REQUIREMENT 1 ▸ Express the records from the line with "Viewport: 855px width, 483px height." to the line with "pyautogui.click(x=18, y=25)" as a JSON list of strings, one string per line and no blank lines.

DOCUMENT ▸
────────

This Montessori material is a simple object, usually a wooden ring or a bell, suspended with ribbon or elastic just out of reach of a child lying on a play mat.  It encourages hand-eye coordination, depth perception and concentration.  And the reaching motion helps build strong core muscles needed to sit up and turn over.

Hang these toys from the ceiling, a sturdy mobile hanger, or a wooden gym (see next entry).

 

Wooden Gym Hanger

If you can't hang objects from your ceiling, this wooden gym hanger is a good alternative.  Most gym hangers we see have way too much stuff hanging from them.  This simple, sturdy wooden model is a good choice for hanging just one or two objects at a time.

 

Play Mat

A play mat is a comfortable, safe space for a child to spend time when she is feeling rested and content.  A thin crib mattress works for this (and doubles as a floor bed), but our favorite play mat is a lambskin.

 

Grasping Toy

This interlocking disc toy is usually the first grasping toy presented to a child.  Its design is easy for small hands to grasp, and it is simple enough not to be overwhelming.  It also tends to roll away, so it can be good for encouraging movement.

────────

REQUIREMENT 2 ▸ Continue the guide to Montessori infant materials from the point where it stops.

(Word and element pointing entries)
────────

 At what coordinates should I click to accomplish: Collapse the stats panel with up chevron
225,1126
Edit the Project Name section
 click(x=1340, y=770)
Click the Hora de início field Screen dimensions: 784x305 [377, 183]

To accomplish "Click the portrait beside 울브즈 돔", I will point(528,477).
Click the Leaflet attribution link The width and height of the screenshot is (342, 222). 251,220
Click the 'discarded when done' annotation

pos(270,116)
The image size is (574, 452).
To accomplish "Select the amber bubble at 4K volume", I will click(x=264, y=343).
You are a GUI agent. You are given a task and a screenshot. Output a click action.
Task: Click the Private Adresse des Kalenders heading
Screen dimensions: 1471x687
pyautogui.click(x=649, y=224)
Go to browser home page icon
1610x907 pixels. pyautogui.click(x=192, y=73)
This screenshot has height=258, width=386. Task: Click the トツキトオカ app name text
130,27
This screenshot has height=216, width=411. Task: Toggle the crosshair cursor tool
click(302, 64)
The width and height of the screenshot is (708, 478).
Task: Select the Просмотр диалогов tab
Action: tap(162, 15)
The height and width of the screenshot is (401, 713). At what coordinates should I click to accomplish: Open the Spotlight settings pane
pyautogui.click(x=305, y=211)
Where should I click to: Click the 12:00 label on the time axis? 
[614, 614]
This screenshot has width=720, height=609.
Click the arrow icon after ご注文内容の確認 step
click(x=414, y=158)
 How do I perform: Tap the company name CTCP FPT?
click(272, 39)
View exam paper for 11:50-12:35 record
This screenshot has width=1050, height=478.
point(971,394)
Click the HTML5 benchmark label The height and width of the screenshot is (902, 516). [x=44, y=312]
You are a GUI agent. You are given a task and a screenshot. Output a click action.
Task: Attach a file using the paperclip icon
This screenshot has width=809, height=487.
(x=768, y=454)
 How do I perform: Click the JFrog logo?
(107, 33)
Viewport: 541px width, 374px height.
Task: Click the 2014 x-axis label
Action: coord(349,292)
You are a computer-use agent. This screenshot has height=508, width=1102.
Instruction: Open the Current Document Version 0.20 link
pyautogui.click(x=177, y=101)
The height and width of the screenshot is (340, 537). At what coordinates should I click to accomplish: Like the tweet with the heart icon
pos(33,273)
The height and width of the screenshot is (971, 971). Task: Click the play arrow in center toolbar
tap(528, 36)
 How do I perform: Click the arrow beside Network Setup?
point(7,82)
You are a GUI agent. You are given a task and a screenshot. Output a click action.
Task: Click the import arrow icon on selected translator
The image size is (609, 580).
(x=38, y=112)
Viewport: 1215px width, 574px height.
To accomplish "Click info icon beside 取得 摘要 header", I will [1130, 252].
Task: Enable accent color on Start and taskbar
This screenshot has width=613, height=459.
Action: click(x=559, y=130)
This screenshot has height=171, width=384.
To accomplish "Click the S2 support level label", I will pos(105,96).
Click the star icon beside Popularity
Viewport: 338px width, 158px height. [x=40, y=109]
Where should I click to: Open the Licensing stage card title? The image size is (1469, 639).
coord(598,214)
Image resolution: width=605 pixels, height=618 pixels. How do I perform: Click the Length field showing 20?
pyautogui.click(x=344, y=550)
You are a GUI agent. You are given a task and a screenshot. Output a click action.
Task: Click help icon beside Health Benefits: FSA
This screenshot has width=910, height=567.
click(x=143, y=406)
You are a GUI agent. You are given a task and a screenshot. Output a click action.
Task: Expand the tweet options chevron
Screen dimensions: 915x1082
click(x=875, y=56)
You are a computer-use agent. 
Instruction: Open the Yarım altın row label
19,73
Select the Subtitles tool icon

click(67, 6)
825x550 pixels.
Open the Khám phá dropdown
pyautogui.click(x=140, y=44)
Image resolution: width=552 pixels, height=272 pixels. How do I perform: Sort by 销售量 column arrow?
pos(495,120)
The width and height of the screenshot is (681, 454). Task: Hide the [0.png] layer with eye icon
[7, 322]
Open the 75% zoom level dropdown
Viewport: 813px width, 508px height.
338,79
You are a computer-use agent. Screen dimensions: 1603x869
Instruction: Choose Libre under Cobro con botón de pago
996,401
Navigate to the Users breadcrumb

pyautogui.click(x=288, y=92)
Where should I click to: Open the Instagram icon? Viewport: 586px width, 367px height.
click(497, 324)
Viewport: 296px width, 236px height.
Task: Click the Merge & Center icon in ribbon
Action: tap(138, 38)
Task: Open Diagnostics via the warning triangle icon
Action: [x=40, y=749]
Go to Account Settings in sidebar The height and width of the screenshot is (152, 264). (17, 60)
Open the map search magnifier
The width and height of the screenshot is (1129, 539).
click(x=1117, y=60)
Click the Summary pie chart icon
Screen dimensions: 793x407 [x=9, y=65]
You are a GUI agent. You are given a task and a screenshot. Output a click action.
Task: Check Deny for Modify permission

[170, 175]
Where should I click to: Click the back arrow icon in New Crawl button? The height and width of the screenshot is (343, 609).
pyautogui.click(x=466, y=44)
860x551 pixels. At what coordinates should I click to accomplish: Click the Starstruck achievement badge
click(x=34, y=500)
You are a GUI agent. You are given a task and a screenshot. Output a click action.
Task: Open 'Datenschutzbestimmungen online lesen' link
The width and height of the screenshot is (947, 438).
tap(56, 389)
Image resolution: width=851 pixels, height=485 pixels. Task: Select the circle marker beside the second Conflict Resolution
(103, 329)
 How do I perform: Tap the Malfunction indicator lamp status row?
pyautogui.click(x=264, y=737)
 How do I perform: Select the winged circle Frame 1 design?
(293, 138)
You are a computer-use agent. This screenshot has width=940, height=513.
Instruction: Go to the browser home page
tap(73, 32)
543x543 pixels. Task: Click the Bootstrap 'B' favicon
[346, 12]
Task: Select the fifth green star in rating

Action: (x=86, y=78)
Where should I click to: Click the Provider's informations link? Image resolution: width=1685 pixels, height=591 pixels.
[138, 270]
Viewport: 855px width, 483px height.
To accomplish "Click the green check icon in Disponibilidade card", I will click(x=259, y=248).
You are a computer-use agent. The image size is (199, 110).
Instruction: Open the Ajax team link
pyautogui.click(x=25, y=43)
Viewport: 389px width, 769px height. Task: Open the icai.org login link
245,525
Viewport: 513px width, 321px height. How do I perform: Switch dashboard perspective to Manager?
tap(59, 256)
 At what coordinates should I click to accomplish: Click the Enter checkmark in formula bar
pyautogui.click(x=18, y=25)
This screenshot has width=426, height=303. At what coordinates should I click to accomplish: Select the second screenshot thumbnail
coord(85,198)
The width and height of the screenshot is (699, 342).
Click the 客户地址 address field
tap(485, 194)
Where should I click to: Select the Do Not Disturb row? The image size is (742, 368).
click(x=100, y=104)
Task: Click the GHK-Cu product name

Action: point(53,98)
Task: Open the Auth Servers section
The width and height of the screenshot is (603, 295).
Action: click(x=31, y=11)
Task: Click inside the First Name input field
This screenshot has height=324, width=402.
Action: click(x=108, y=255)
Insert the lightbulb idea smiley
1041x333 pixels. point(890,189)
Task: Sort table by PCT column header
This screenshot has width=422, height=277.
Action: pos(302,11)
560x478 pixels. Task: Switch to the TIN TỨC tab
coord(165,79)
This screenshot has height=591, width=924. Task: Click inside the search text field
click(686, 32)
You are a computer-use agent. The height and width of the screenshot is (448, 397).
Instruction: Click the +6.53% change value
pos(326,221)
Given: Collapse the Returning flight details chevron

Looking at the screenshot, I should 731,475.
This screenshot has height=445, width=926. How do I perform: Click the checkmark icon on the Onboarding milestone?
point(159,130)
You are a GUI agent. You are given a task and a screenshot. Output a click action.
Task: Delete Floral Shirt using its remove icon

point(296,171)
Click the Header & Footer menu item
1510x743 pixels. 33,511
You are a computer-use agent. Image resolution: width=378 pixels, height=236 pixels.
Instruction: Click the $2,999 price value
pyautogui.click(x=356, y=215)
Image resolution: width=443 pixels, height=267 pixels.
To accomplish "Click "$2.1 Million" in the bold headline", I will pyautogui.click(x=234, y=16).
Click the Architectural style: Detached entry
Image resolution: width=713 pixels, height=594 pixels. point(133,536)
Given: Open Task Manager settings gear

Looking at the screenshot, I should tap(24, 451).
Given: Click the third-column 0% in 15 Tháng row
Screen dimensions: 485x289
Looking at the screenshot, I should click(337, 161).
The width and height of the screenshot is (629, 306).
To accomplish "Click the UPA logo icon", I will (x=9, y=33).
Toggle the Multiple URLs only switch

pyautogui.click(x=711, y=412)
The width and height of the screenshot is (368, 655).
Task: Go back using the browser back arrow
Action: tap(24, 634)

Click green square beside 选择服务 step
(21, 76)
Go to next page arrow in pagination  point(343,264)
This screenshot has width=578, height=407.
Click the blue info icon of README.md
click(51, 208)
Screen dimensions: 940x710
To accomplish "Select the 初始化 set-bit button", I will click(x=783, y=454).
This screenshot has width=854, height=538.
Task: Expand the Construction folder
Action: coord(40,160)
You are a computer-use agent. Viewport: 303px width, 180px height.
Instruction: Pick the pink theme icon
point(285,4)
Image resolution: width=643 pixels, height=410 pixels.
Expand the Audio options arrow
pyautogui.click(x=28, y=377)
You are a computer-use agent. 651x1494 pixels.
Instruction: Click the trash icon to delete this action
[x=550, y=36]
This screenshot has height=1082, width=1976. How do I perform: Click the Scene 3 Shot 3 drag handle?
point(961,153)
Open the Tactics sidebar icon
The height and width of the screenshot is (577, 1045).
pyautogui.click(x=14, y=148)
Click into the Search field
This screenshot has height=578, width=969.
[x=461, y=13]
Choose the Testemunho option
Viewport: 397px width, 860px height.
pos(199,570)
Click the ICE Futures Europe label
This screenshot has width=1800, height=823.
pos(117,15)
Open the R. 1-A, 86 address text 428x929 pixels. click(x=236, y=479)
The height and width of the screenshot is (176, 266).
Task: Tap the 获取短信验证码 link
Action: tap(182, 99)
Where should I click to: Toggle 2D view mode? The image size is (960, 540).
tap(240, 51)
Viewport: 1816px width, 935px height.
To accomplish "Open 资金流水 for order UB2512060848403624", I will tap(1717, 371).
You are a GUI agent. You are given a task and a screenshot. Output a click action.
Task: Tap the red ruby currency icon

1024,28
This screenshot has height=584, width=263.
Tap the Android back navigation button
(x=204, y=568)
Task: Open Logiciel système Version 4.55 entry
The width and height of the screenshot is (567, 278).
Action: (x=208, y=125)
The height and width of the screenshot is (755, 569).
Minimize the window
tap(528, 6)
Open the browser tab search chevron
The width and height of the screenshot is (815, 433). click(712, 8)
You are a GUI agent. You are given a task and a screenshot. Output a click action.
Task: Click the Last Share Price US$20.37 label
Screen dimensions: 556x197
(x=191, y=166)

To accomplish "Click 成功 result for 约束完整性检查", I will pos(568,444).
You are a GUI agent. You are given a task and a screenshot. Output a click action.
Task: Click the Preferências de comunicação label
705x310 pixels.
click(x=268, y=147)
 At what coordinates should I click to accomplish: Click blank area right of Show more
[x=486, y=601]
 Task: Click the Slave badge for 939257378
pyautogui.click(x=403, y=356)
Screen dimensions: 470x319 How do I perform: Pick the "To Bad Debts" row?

────────

RESPONSE 1 ▸
[
  "Viewport: 855px width, 483px height.",
  "To accomplish \"Click the green check icon in Disponibilidade card\", I will click(x=259, y=248).",
  "You are a computer-use agent. The image size is (199, 110).",
  "Instruction: Open the Ajax team link",
  "pyautogui.click(x=25, y=43)",
  "Viewport: 389px width, 769px height. Task: Open the icai.org login link",
  "245,525",
  "Viewport: 513px width, 321px height. How do I perform: Switch dashboard perspective to Manager?",
  "tap(59, 256)",
  " At what coordinates should I click to accomplish: Click the Enter checkmark in formula bar",
  "pyautogui.click(x=18, y=25)"
]

RESPONSE 2 ▸
 

Grasping Toy

This set of interlocking triangles is a an interesting material for developing grip strength and practicing hand-eye coordination.

 

Grasping Toy

A slightly different grasping toy, this one uses elastic to hold colorful wooden balls together.

 

Grasping Toy

Another interesting wooden and elastic grasping toy.  This one is easy for small hands to grasp, and makes an interesting sound when moved.  It can roll, but not very far, making for a good balance of challenge and reward for a not-quite-mobile baby.

 

Teething Ring

Teeth start to come in around four to six months.  This teething ring is easy for small hands to grasp and hold, is washable, and can be put in the freezer to help soothe painful gums.

 

Teething Necklace

This is a wonderful material to wear while holding a teething baby.  It gives the child an interesting object to explore, and a nice material to chew on that she can't drop.  It's made of food-grade BPA-free silicone, it's washable, and can be put in the freezer like other teething toys.

 

Bell Rattle

Once a child is comfortable with basic grasping toys, simple rattles can be introduced to add more sensory information and make the experience more interesting.  The source of the sound should always be visible to make the experience more concrete.  A bell rattle is a classic Montessori material that's small, lightweight, and easy to manipulate.

 

Rattle

This wooden rattle adds some interesting color to the experience, but keeps the source of the sound visible.

 

Rattle

This wooden crochet rattle adds different textures to the experience.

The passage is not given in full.